We also need to spend money behind the scenes on essential things that keep our University running, like utilities, insurance, maintaining the estate and the wide range of staff who provide essential services, for example cleaning, human resources and finance. In 2019/20 we spent £163 million on these activities – £90 million on our estate, £59 million on general running costs and £14 million on other expenditure. 

As noted, in 2019/20 whilst the lockdown resulted in some reductions in the areas of expenditure set out previously, we also incurred additional costs to enable remote teaching and working. In the 2020/21 financial year, we are incurring further costs to support digitally enabled methods of teaching and making our campus safe to function in line with government COVID-19 requirements. This includes additional cleaning, equipment, signage and hygiene costs. We are also significantly increasing our investment in eBooks.

Investment in our campus 

Our programme of investment to transform the University campus was well advanced before the pandemic began.
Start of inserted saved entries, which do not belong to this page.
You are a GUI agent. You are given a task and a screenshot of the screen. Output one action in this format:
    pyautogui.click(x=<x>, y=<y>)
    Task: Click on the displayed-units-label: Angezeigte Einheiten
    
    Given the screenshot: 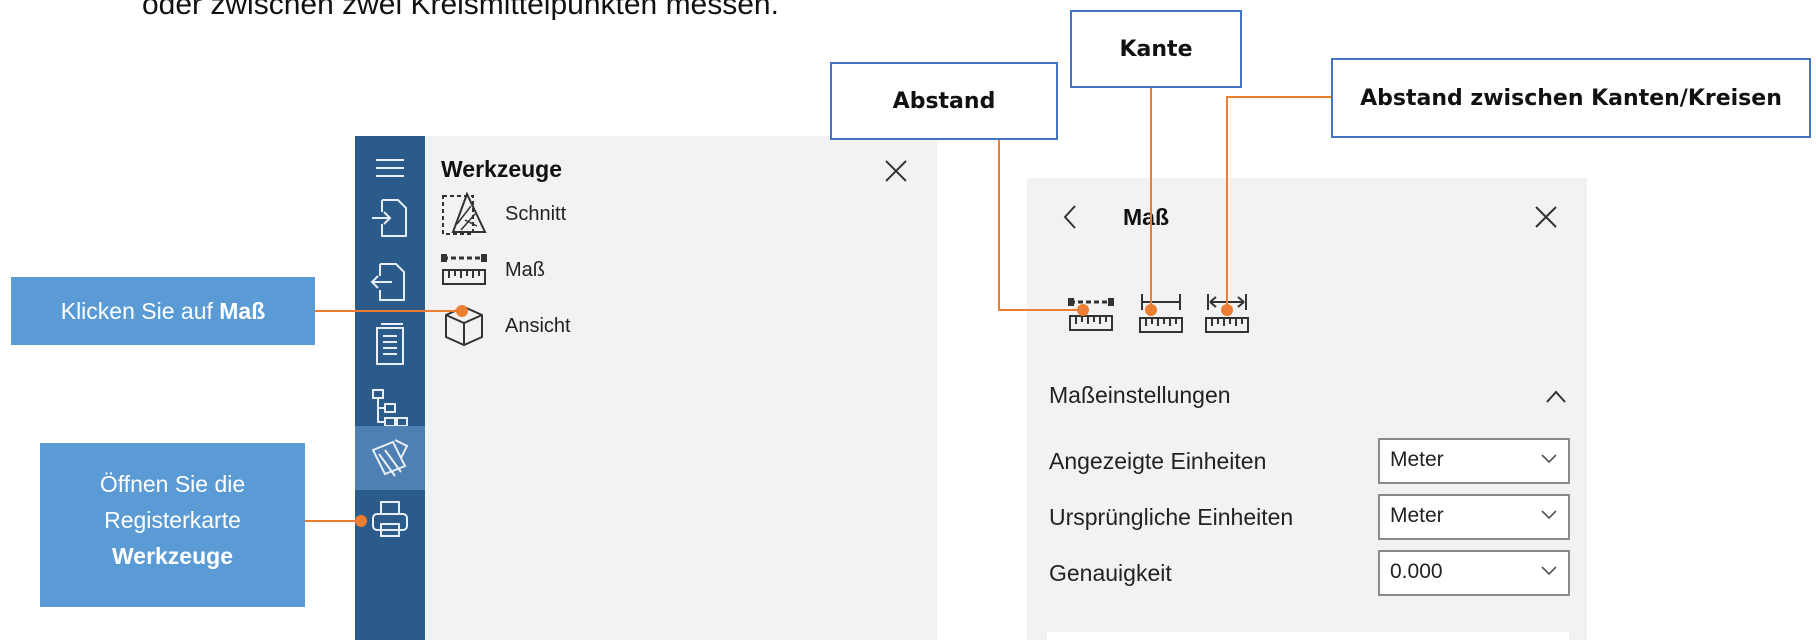 What is the action you would take?
    pyautogui.click(x=1158, y=461)
    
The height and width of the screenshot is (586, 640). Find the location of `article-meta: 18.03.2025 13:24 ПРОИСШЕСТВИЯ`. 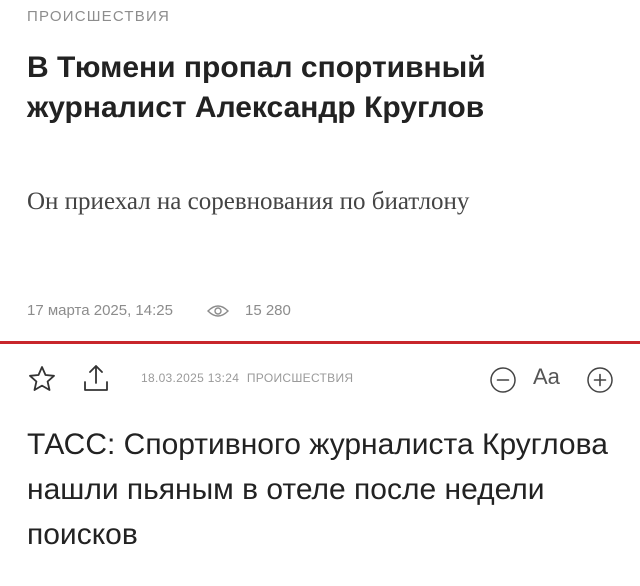

article-meta: 18.03.2025 13:24 ПРОИСШЕСТВИЯ is located at coordinates (247, 378).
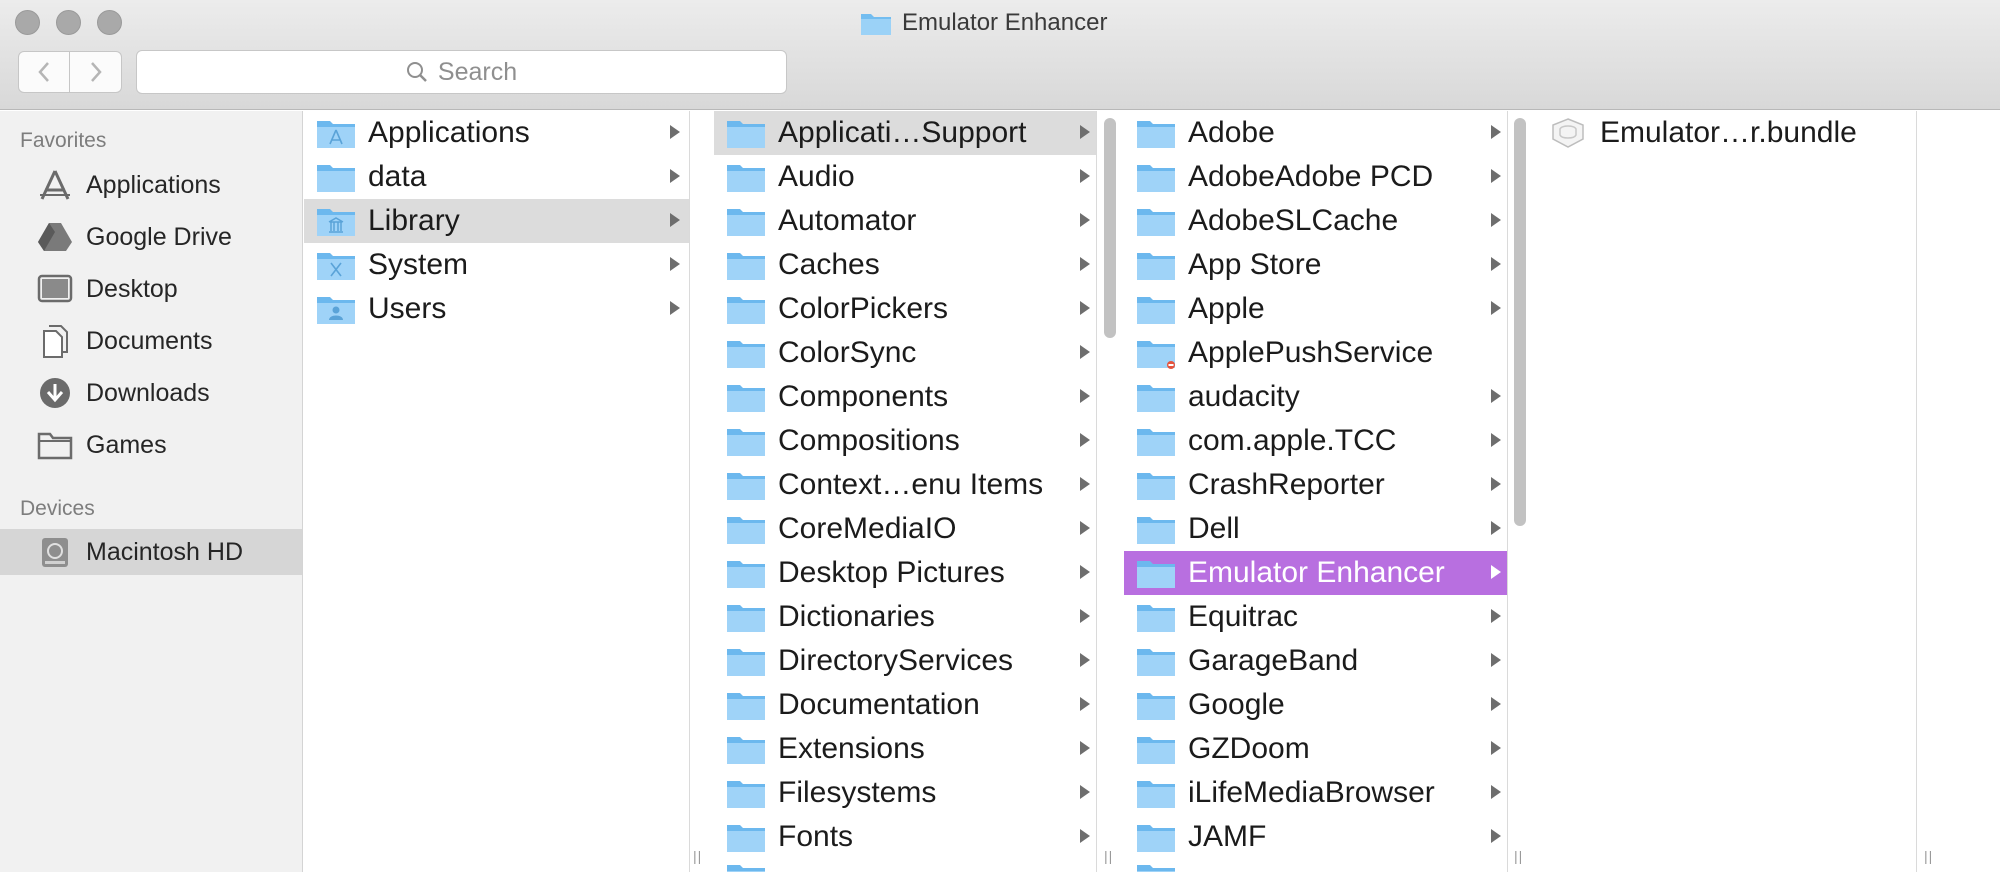 This screenshot has width=2000, height=872. What do you see at coordinates (151, 289) in the screenshot?
I see `sidebar-item-desktop: Desktop` at bounding box center [151, 289].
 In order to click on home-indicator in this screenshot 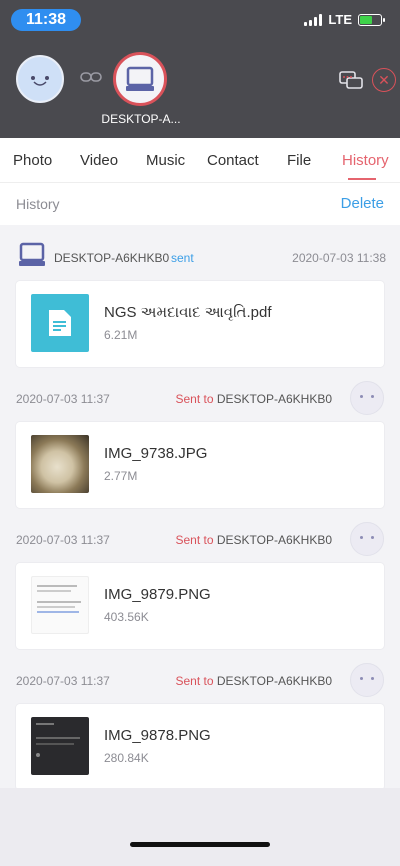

Work on existing capital developments has continued where contracted or essential, albeit at a slower rate since March 2020.   

The following developments were either completed in 2019/20 or are due for completion in 2020/21: 

  • £96 million development of the Sir William Henry Bragg building.
  • £29 million refurbishment of the Faculty of Biological Sciences, the first phase of an overarching programme of development of the faculty estate, which includes the reconfiguration of research and teaching laboratories. 
  • £12 million development of the Centre of Innovation Excellence in Livestock (CIEL) at the University farm to provide livestock research facilities. 
  • £8 million acquisition of Cloth Hall Court, a conference and meeting venue in Leeds city centre which provides a new base for the University to build on its strong reputation for innovation and enterprise, and develop its provision of professional education.

We intend to begin further capital development schemes, however the timing of this work is still to be confirmed. This is because we need to be confident that we are through the worst of the financial impact of COVID-19 and are generating a surplus which helps us afford the necessary investment.